_AIM OF THE EXERCISE_
Print, please, the line that contains "Nyheter malmö idag (308, 550)" and each line after it to the end of the entries, unchanged and with nothing else.

Data entries:
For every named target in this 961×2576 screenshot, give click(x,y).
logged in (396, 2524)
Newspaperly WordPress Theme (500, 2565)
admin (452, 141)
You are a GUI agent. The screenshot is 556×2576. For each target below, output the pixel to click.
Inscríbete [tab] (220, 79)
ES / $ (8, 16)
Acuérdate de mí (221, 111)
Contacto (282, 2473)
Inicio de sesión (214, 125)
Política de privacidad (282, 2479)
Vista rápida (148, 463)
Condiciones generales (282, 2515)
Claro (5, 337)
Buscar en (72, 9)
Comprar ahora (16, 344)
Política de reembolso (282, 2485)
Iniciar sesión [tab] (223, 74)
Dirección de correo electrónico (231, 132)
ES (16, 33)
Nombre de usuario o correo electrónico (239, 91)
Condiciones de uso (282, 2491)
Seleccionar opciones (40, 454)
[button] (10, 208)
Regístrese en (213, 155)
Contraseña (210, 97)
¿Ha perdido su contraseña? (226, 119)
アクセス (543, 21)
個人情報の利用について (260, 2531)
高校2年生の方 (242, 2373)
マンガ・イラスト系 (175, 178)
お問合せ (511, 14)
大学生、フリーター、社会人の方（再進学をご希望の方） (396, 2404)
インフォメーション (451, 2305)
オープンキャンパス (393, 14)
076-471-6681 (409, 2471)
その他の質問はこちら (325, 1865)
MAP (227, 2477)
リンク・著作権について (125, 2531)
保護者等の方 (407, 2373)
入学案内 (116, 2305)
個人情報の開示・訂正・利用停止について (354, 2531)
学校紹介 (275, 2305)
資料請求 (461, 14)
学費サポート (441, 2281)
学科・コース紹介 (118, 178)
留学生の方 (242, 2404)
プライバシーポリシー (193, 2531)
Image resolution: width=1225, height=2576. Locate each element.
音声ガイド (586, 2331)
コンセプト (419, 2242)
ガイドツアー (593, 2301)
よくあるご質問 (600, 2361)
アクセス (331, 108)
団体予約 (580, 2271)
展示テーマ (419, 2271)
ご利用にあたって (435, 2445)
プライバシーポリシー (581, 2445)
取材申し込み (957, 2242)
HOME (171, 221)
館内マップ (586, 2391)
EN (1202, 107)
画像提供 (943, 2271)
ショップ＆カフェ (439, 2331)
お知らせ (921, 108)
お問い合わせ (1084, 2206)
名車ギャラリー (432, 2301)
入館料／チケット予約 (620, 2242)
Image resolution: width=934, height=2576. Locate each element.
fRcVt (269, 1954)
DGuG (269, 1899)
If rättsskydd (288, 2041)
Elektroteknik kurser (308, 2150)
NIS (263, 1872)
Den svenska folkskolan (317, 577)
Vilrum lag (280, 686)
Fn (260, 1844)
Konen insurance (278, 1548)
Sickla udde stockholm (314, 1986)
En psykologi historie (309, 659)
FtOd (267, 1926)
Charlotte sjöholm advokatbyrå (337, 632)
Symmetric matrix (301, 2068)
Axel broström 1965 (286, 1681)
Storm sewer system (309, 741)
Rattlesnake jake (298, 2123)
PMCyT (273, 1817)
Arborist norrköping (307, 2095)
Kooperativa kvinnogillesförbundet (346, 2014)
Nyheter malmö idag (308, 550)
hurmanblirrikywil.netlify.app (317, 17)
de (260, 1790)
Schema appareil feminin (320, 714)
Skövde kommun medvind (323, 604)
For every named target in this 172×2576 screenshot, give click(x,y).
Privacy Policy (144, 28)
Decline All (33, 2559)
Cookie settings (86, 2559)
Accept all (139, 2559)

_SOLUTION TO THE PROBLEM_
Nyheter malmö idag (308, 550)
hurmanblirrikywil.netlify.app (317, 17)
de (260, 1790)
Schema appareil feminin (320, 714)
Skövde kommun medvind (323, 604)
For every named target in this 172×2576 screenshot, give click(x,y).
Privacy Policy (144, 28)
Decline All (33, 2559)
Cookie settings (86, 2559)
Accept all (139, 2559)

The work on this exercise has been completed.